___ Exercise input

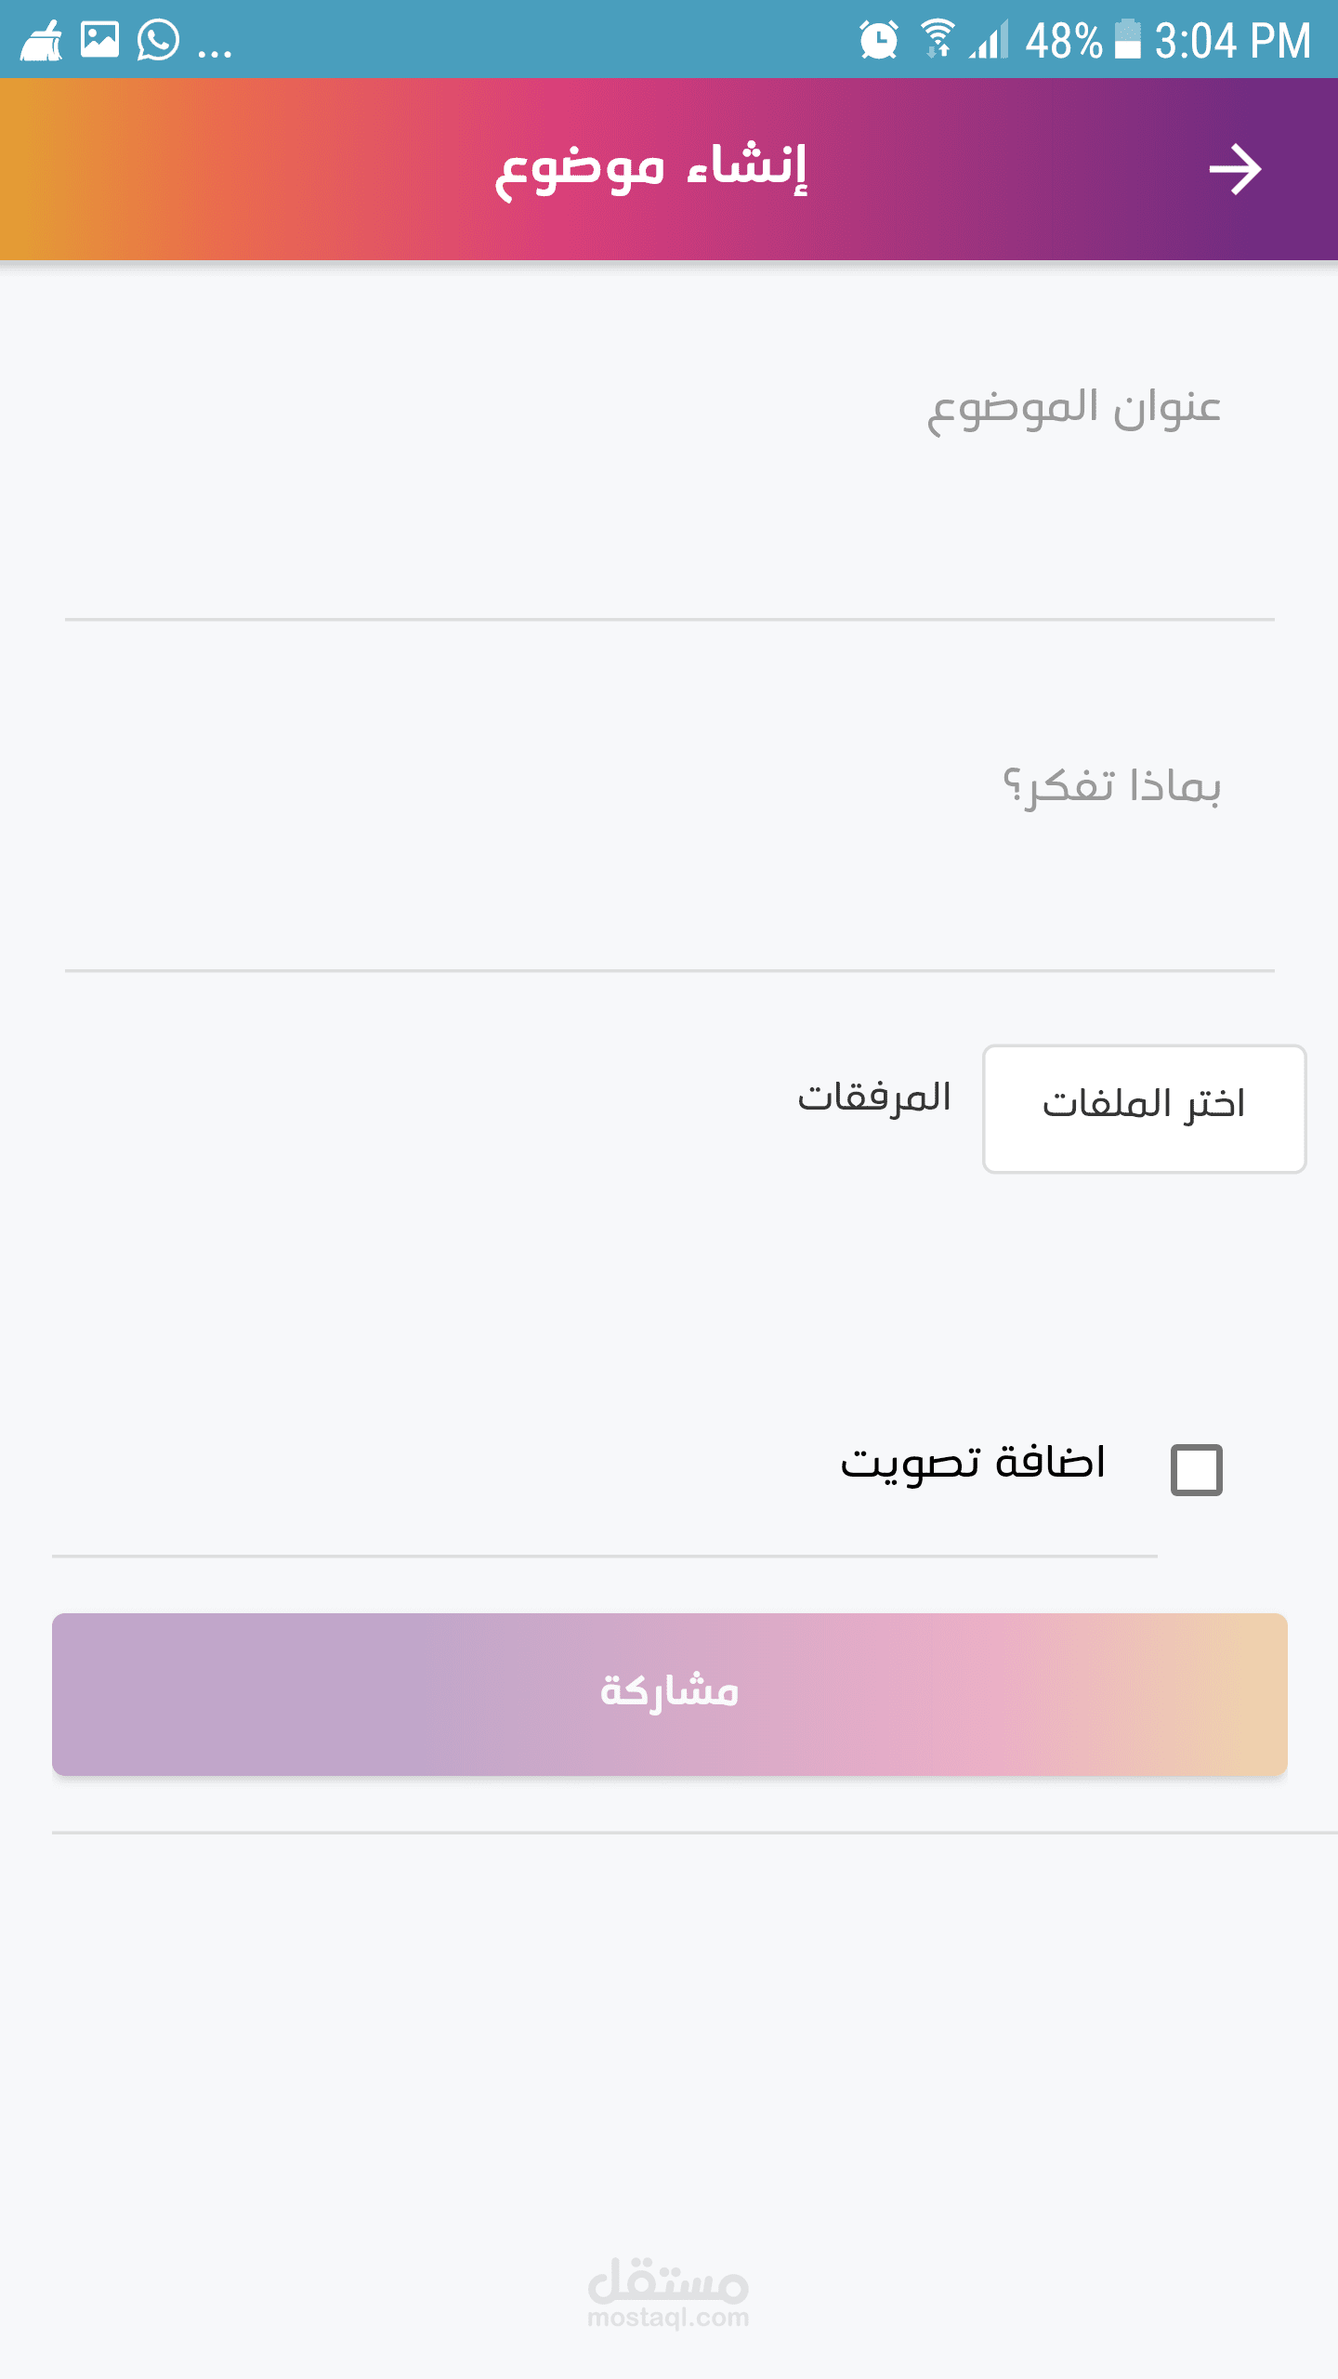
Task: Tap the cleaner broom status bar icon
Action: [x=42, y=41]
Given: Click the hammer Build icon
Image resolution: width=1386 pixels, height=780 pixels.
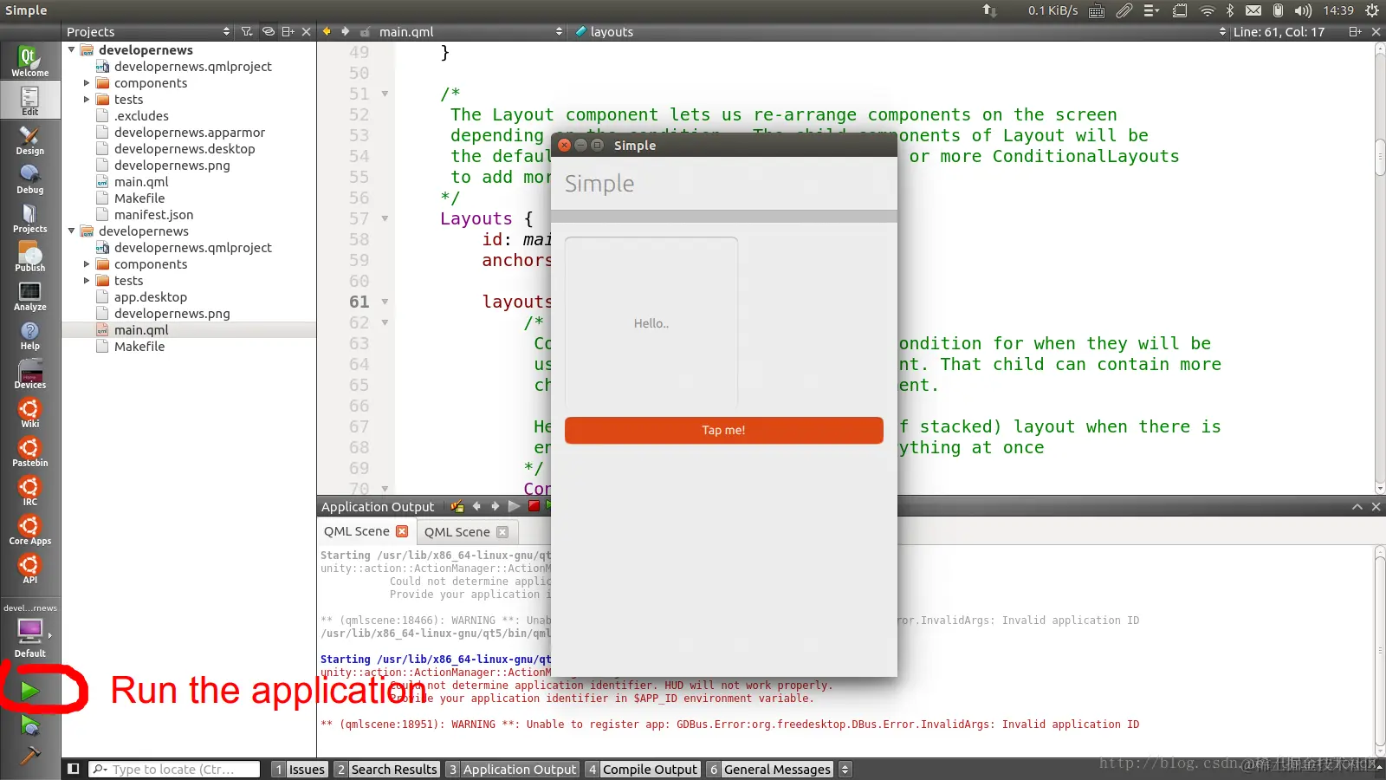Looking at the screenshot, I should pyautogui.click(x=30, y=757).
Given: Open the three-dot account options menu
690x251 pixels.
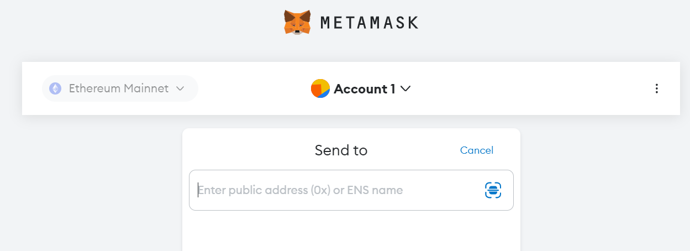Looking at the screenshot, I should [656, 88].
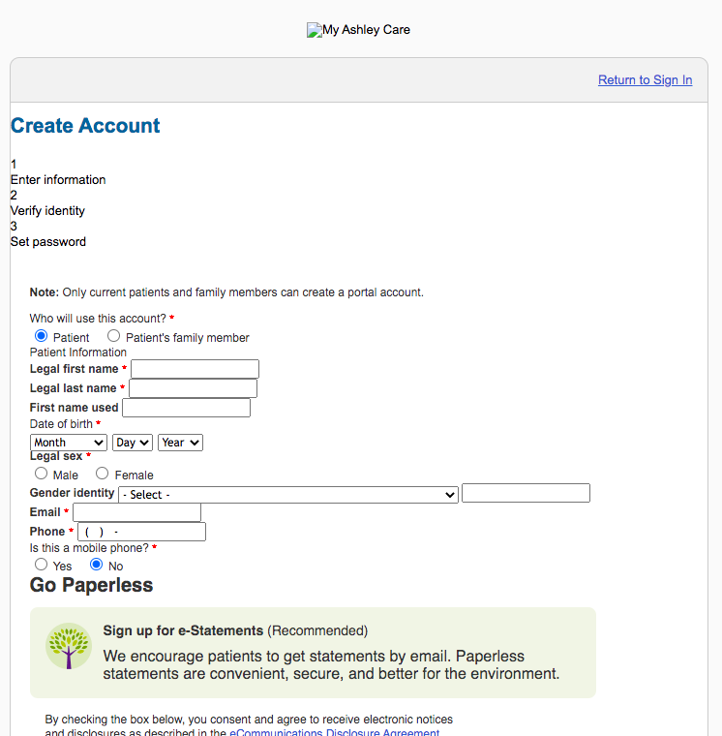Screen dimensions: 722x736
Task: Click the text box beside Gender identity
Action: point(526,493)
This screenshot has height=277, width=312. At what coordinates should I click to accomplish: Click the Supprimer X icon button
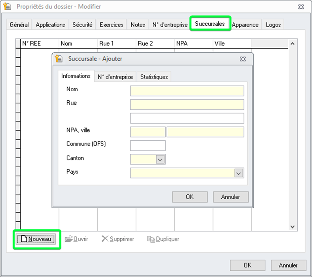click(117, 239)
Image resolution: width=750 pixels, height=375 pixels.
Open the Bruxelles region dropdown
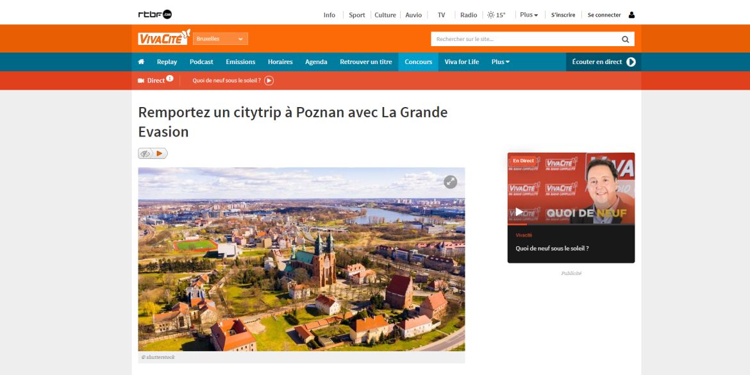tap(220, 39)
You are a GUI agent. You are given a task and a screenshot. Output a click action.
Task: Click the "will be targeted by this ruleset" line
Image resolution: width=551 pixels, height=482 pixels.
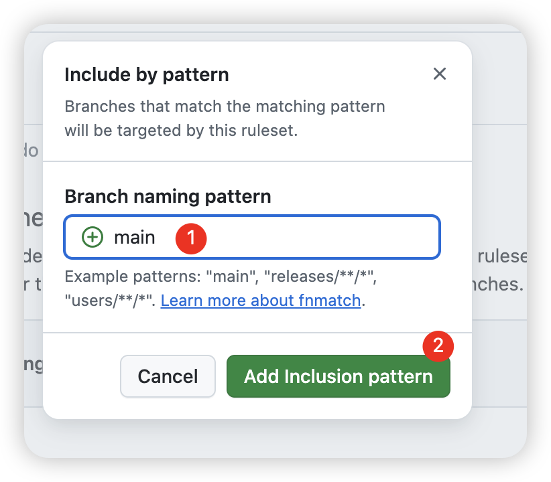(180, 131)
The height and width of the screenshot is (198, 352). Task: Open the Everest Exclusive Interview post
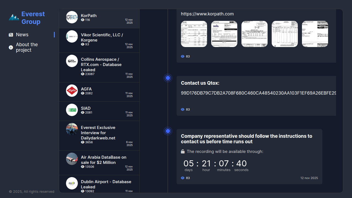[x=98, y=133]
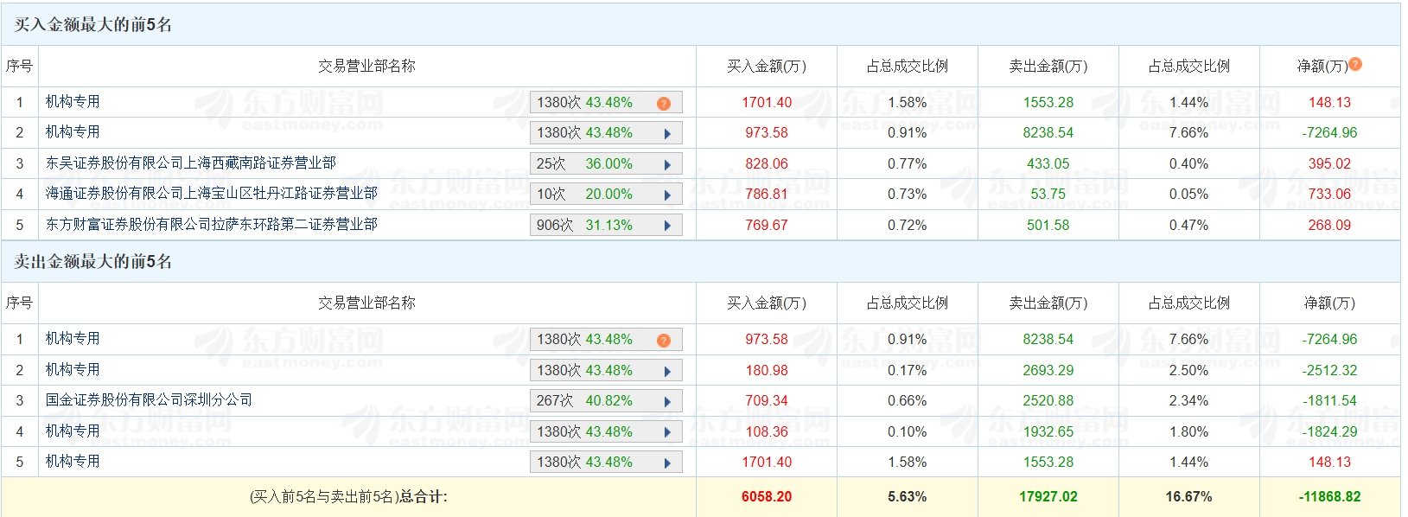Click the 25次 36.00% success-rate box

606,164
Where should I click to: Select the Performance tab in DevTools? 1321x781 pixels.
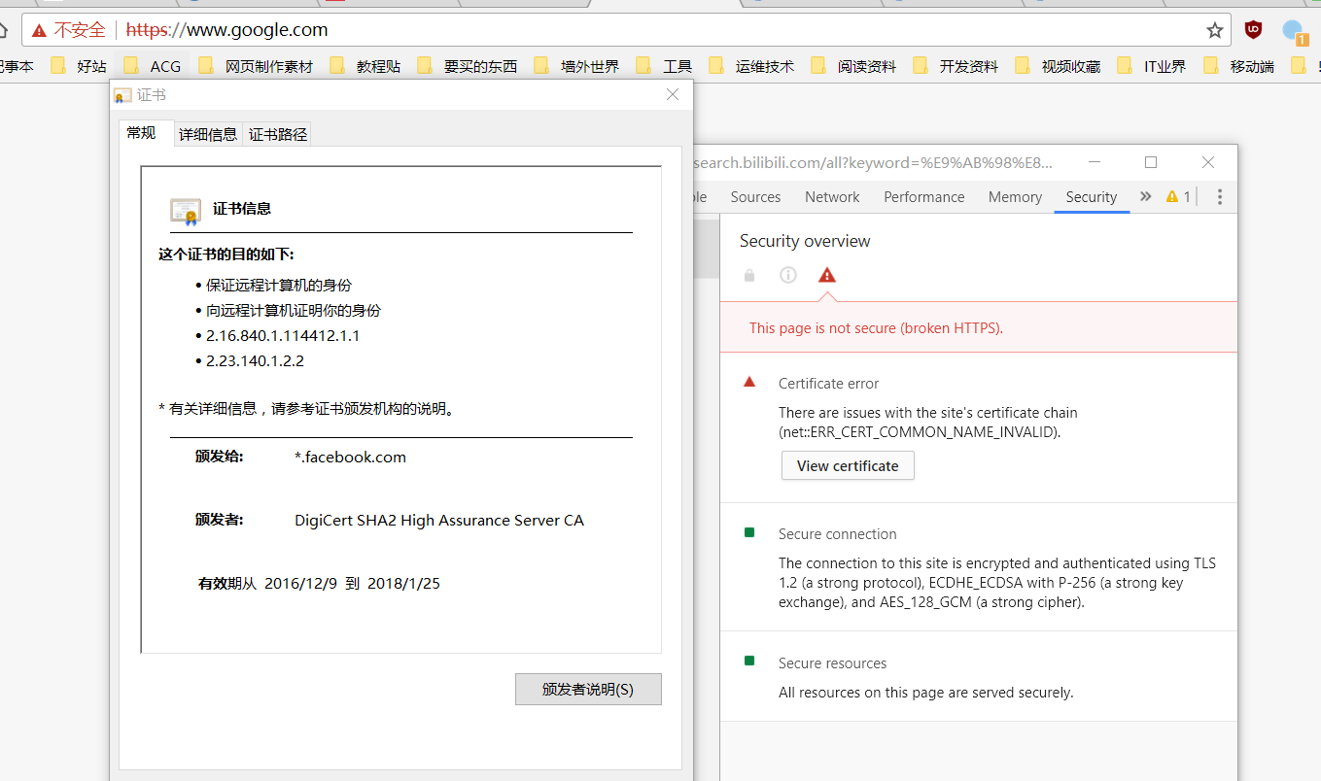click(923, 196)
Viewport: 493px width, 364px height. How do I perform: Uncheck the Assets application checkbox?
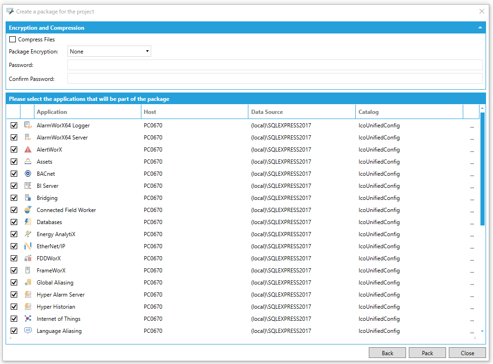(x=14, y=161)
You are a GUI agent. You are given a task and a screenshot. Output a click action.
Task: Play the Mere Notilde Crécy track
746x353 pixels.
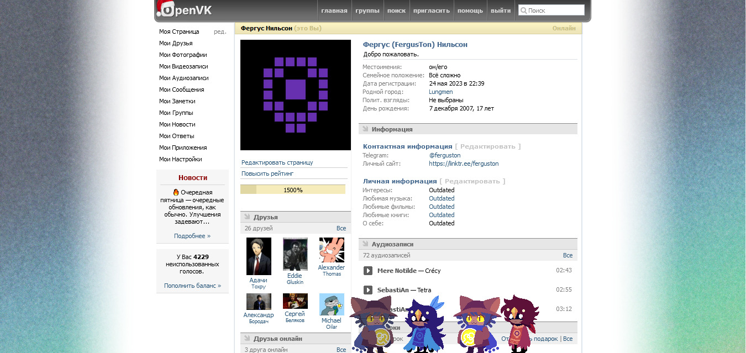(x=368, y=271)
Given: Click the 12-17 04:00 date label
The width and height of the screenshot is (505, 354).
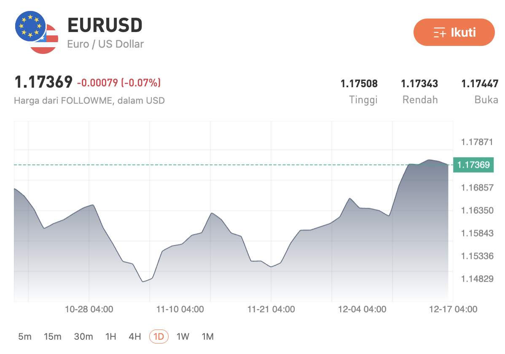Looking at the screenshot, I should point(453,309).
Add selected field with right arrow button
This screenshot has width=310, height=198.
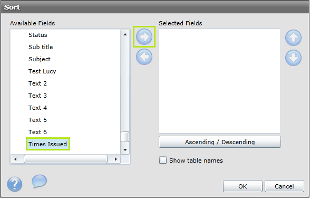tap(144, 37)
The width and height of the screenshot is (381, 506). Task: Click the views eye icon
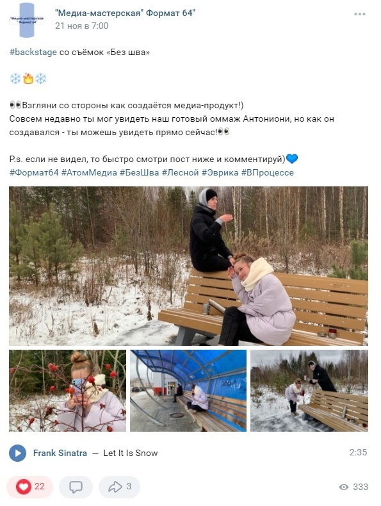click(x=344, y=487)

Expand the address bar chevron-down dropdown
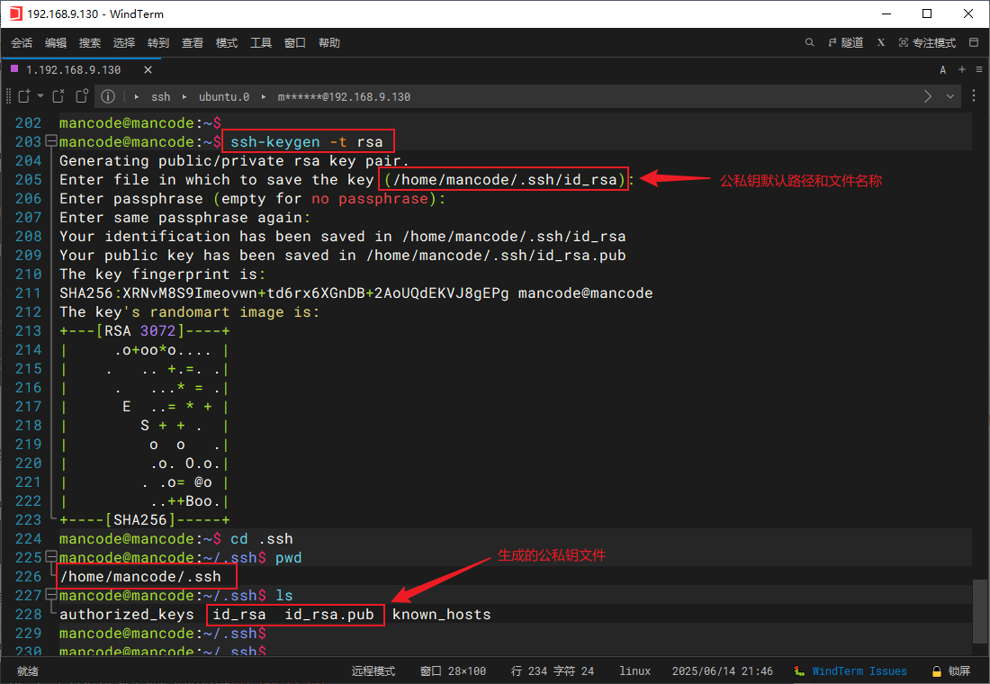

______

** Work required **
Exact text is required for the lines from the one with "Task: Play the Mere Notilde Crécy track" through the last line of the entries, both included. Omit pictures.

** Exercise output **
Task: Play the Mere Notilde Crécy track
746x353 pixels.
(x=368, y=271)
Given: Click the 12-17 04:00 date label
The width and height of the screenshot is (505, 354).
Looking at the screenshot, I should point(453,309).
Add selected field with right arrow button
This screenshot has width=310, height=198.
tap(144, 37)
The width and height of the screenshot is (381, 506). Task: Click the views eye icon
click(x=344, y=487)

Expand the address bar chevron-down dropdown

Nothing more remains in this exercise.